====== Task data

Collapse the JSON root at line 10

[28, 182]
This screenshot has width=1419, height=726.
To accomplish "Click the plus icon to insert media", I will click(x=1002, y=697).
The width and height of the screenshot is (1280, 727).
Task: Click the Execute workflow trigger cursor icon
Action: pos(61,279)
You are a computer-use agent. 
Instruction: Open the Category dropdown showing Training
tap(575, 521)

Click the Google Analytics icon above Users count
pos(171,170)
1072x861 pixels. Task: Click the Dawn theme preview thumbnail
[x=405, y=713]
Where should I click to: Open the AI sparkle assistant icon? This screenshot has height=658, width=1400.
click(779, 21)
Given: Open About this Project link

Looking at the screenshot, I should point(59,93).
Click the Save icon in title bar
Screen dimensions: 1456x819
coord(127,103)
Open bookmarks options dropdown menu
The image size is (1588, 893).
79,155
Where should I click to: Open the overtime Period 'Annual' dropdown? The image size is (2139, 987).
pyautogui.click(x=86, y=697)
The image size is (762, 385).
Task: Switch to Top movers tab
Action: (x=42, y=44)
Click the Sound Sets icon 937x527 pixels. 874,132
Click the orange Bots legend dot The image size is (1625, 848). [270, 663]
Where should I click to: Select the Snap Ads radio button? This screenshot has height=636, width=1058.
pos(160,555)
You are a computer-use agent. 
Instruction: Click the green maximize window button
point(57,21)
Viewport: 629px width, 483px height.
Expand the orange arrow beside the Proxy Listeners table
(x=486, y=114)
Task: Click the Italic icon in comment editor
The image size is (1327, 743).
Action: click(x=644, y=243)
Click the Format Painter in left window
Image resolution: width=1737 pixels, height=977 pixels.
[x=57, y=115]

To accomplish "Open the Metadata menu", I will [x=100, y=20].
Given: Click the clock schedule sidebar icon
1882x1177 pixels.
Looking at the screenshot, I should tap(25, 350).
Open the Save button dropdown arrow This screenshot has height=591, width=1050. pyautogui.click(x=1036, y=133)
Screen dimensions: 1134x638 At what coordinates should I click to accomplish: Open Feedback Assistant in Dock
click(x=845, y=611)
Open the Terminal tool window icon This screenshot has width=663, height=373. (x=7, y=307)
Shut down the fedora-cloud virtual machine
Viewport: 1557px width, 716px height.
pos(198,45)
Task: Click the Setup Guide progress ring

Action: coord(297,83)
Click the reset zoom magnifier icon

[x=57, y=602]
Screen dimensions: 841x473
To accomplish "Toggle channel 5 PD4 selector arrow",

============

▶ _Work order_
A verbatim copy of the records above should be returned.

▶ _Solution to this exercise_
Collapse the JSON root at line 10

[28, 182]
This screenshot has width=1419, height=726.
To accomplish "Click the plus icon to insert media", I will click(x=1002, y=697).
The width and height of the screenshot is (1280, 727).
Task: Click the Execute workflow trigger cursor icon
Action: pos(61,279)
You are a computer-use agent. 
Instruction: Open the Category dropdown showing Training
tap(575, 521)

Click the Google Analytics icon above Users count
pos(171,170)
1072x861 pixels. Task: Click the Dawn theme preview thumbnail
[x=405, y=713]
Where should I click to: Open the AI sparkle assistant icon? This screenshot has height=658, width=1400.
click(779, 21)
Given: Open About this Project link

Looking at the screenshot, I should point(59,93).
Click the Save icon in title bar
Screen dimensions: 1456x819
coord(127,103)
Open bookmarks options dropdown menu
The image size is (1588, 893).
79,155
Where should I click to: Open the overtime Period 'Annual' dropdown? The image size is (2139, 987).
pyautogui.click(x=86, y=697)
The image size is (762, 385).
Task: Switch to Top movers tab
Action: (x=42, y=44)
Click the Sound Sets icon 937x527 pixels. 874,132
Click the orange Bots legend dot The image size is (1625, 848). [270, 663]
Where should I click to: Select the Snap Ads radio button? This screenshot has height=636, width=1058.
pos(160,555)
You are a computer-use agent. 
Instruction: Click the green maximize window button
point(57,21)
Viewport: 629px width, 483px height.
Expand the orange arrow beside the Proxy Listeners table
(x=486, y=114)
Task: Click the Italic icon in comment editor
The image size is (1327, 743).
Action: click(x=644, y=243)
Click the Format Painter in left window
Image resolution: width=1737 pixels, height=977 pixels.
[x=57, y=115]

To accomplish "Open the Metadata menu", I will [x=100, y=20].
Given: Click the clock schedule sidebar icon
1882x1177 pixels.
Looking at the screenshot, I should tap(25, 350).
Open the Save button dropdown arrow This screenshot has height=591, width=1050. pyautogui.click(x=1036, y=133)
Screen dimensions: 1134x638 At what coordinates should I click to accomplish: Open Feedback Assistant in Dock
click(x=845, y=611)
Open the Terminal tool window icon This screenshot has width=663, height=373. (x=7, y=307)
Shut down the fedora-cloud virtual machine
Viewport: 1557px width, 716px height.
pos(198,45)
Task: Click the Setup Guide progress ring

Action: coord(297,83)
Click the reset zoom magnifier icon

[x=57, y=602]
Screen dimensions: 841x473
To accomplish "Toggle channel 5 PD4 selector arrow",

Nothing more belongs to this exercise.